Ainsi, si l’on fait abstraction de ces cinq épisodes, il reste six resserrements à l’examen. Suite à chacun d’entre eux, l’économie semble avoir connu un atterrissage en douceur : soit il n’y a pas eu de récession, soit celle-ci a été particulièrement limitée. Le resserrement de 1988-1989 s’apparente à une exception, mais Blinder estime que la Fed aurait parvenu à entreprendre un atterrissage en douceur s’il n’y avait pas eu la guerre du Golfe. 

D’un autre côté, les resserrements apparents de la politique monétaire n’en ont peut-être pas tous été de véritables. Par exemple, les hausses de taux ont été très limitées en 1965-1966 et en 1983-1984.  En outre, certains resserrements monétaires ont coïncidé avec des chocs positifs, qui en ont atténué les effets. Ce fut clairement le cas dans les années soixante, quand les dépenses publiques liées à la guerre du Vietnam soutenaient l’activité, et au milieu des années quatre-vingt, quand l’administration Reagan précéda à d’amples baisses d’impôts. Quant au resserrement monétaire du milieu des années quatre-vingt-dix, ses effets ont pu finir par être amortis par ceux de la naissante bulle internet. 

Blinder opte pour une conclusion plutôt optimiste : la Réserve fédérale s’est révélée capable par le passé de réduire l’inflation sans provoquer d’atterrissage brutal de l’économie. Mais à la condition que le besoin de lutter contre l’inflation ne soit pas trop pressant et que l’économie ne connaisse pas de chocs négatifs de grande ampleur.

A cet égard, la Fed ne semble pas aujourd’hui dans la situation la plus propice : l’économie américaine fait face à des niveaux d’inflation élevés et l’environnement extérieur ne s’est guère révélé être porteur ces derniers trimestres, notamment avec les perturbations persistantes des chaines de valeur internationales aux désordres provoqués par l’invasion russe de l’Ukraine. 

 

(1) Ce problème de délais dans la transmission de la politique monétaire est d’autant plus aigu que les effets de celle-ci sont asymétriques : les resserrements monétaires dépriment davantage l’activité économique que les assouplissements monétaires ne la stimulent [Choi et alii, 2022 ; Grigoli et Sandri, 2023].

 

Références

BLINDER, Alan S. (2023), « Landings, soft and hard: The Federal Reserve, 1965–2022 », in Journal of Economic Perspectives, vol. 37, n° 1.
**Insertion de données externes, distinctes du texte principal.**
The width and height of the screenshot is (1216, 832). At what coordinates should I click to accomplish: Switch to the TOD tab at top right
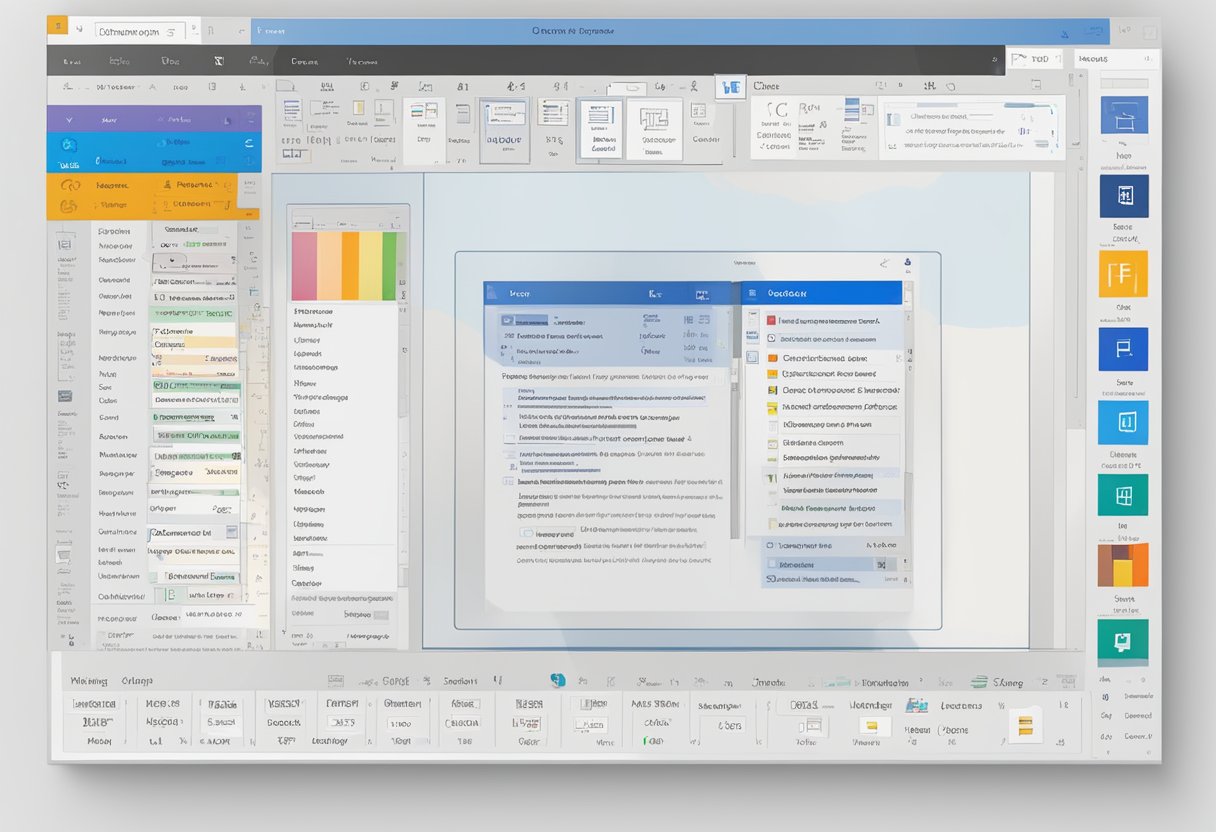point(1034,59)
CHOI, Sangyup, Tim WILLEMS & Seung Yong YOO (2022), « Revisiting the monetary transmission mechanism through an industry-level differential approach », FMI, working paper, n° 22/17.

FRIEDMAN, Milton (1961), « The lag in effect of monetary policy », in Journal of Political Economy, vol. 69, n° 5.

GRIGOLI, Francesco, & Damiano SANDRI (2023), « Monetary policy and credit card spending », BRI, working paper, n° 1064.